§ **Description of the task**
Copy every line of the records below word for word, leaving out the pictures.

(Text and item location entries)
* start *

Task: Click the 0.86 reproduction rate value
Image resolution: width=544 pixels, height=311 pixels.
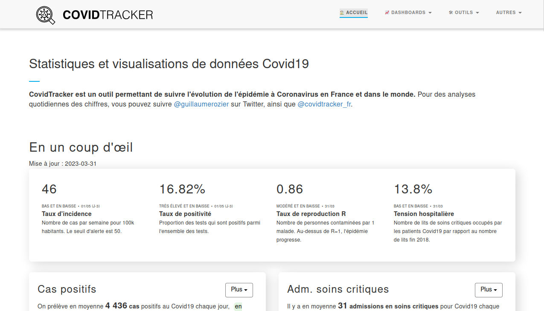Action: pos(290,189)
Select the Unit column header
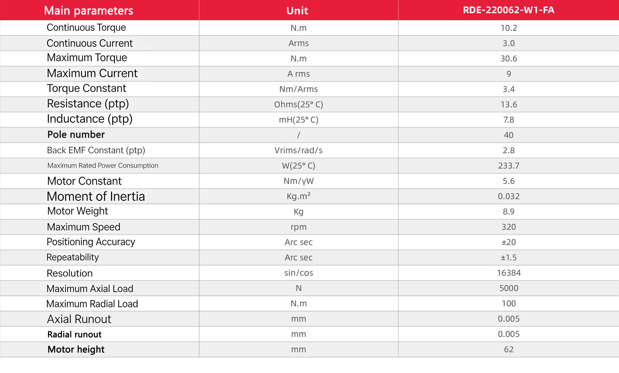Viewport: 619px width, 373px height. click(x=297, y=11)
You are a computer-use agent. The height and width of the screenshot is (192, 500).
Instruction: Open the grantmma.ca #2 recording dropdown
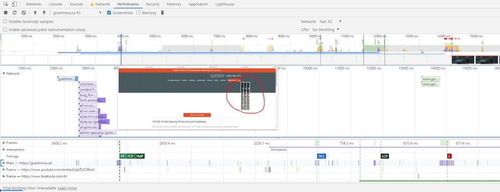point(77,13)
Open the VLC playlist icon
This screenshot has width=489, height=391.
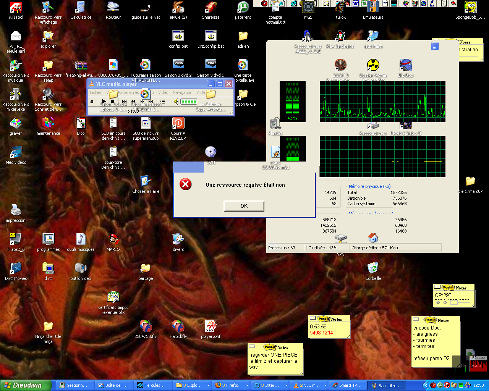(x=163, y=102)
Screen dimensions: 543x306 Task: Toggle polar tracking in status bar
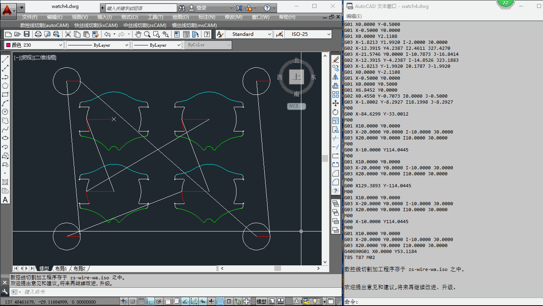[x=159, y=302]

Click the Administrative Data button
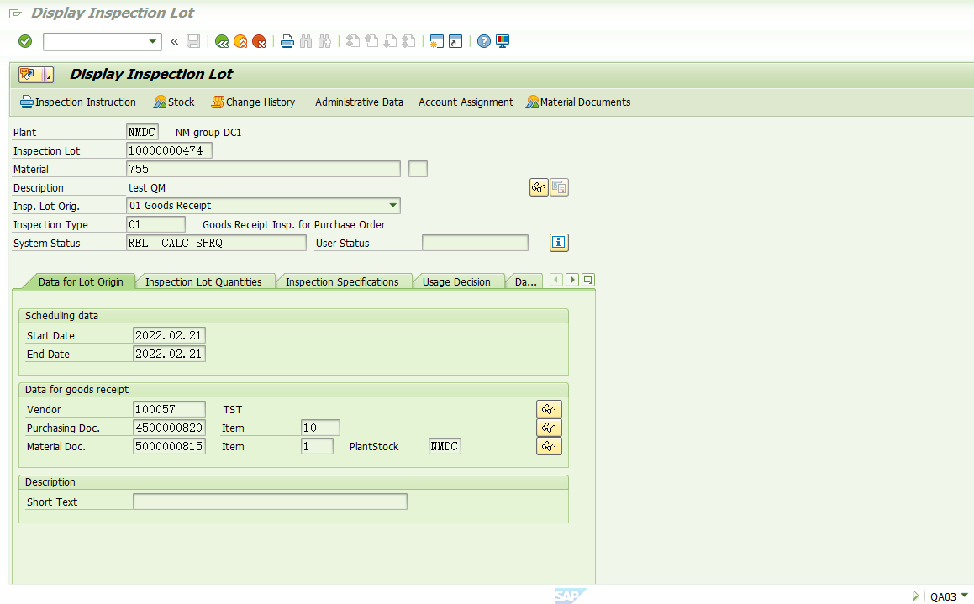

* end *

§ **Solution to the problem**
Task: Click the 0.86 reproduction rate value
Image resolution: width=544 pixels, height=311 pixels.
Action: pos(290,189)
Select the Unit column header
Viewport: 619px width, 373px height. click(x=297, y=11)
You are a computer-use agent. The height and width of the screenshot is (192, 500).
Instruction: Open the grantmma.ca #2 recording dropdown
point(77,13)
Open the VLC playlist icon
This screenshot has width=489, height=391.
(x=163, y=102)
Screen dimensions: 543x306 Task: Toggle polar tracking in status bar
[x=159, y=302]

Click the Administrative Data button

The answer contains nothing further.